You could pretty easily build a youtube like site around it.
Sites can be distributed, the technology to do that has existed since the mid 90’s.
Certain aspects of sites can be distributed, but others can't as easily be. For instance, you could have a P2P federated network where every user of, say, Mastodon, helps host and redistribute content from posts, but that's not how these systems are built right now, and they'd have difficulties with things like maintaining accurate like counts.
It would be ideal if they could be built in a way that removes the need for a central platform in the first place, and can run on general-purpose devices, and thus doesn't carry costs that require monetization, but because they aren't built like that, they will eventually need to monetize as they scale up. Unless they change the entire underlying technological model of these federated platforms, they will inevitably need to monetize if they gain enough users outside the (relatively speaking) small bubble of dedicated users that can easily fund a platform through hobby money and donations.
So of course, they’re going to be more likely to donate. Once you scale outside of those groups into groups of people who don’t care as much, and are less invested in the technology, you get less donations.
This is true with how things are now, but an ad free internet would look very different, and users would behave differently and have different expectations.
Note that I'm not arguing for a total non commercial Internet, things like subscriptions and Steam are fine, it's things like Google Meta Twitter and the likes, where the users are actually the product, and the customers are the advertisers.

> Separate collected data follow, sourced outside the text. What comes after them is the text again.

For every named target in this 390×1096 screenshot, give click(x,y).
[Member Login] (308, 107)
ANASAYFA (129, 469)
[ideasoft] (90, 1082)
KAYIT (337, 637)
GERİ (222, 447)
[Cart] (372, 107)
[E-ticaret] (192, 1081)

PeerTube exists if you’re interested, by the way.
Yes I know, but youtube makes it irrelevant, because everybody post there.
The problem with ads is advertisers want to be able to target specific groups of people, which means the platform needs to violate your privacy to get that information.

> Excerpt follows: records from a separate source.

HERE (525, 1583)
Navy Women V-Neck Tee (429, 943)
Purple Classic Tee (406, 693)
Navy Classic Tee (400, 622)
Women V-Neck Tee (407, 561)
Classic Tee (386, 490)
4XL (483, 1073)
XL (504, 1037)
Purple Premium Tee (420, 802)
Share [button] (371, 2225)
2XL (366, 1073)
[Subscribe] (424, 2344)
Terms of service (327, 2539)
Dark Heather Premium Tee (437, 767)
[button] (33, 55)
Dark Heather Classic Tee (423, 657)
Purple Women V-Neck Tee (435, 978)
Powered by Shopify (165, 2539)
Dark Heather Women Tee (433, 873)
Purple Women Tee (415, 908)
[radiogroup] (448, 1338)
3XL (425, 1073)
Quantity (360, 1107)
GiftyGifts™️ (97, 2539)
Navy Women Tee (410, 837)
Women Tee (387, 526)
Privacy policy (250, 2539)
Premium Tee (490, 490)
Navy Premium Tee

One of the big problems with the 2 tier system you describe, is the most valuable users to advertisers are the ones with the type of money to pay for a subscription to not see ads. So by having an ad free version, you are devaluing your platform to advertisers. I'm not saying the 2 tier system can't work, it does for plenty of things, but it is why a lot of websites don't offer it, or avoid it for as long as possible.
This isn't really much of an issue, practically speaking. The likelihood of someone buying a subscription is different than buying a product from an ad.
For instance, while I'm highly likely to pay for a subscription to a streaming service that lets me watch videos from creators (in my case, Nebula) I'm not likely to buy any products from a sponsorship or YouTube ad. (and haven't, thus far)
My likelihood of paying for a product in an ad is entirely separate from paying for the service those ads are on, and this is commonly true for many people.
If there's an independent news outlet I want to support, I'm going to feel more inclined to pay them than I am to buy a product in an ad, just because each carries different incentives for me. I want to support the news outlet, I don't want to buy a product somewhere else.
This is anecdotal, and I understand that, but as someone else had also mentioned before, even companies like Netflix are promoting their revenue from the ad tier, and having both is a good mechanism to keep the business afloat and allow it to acquire customers who don't want to spend too much.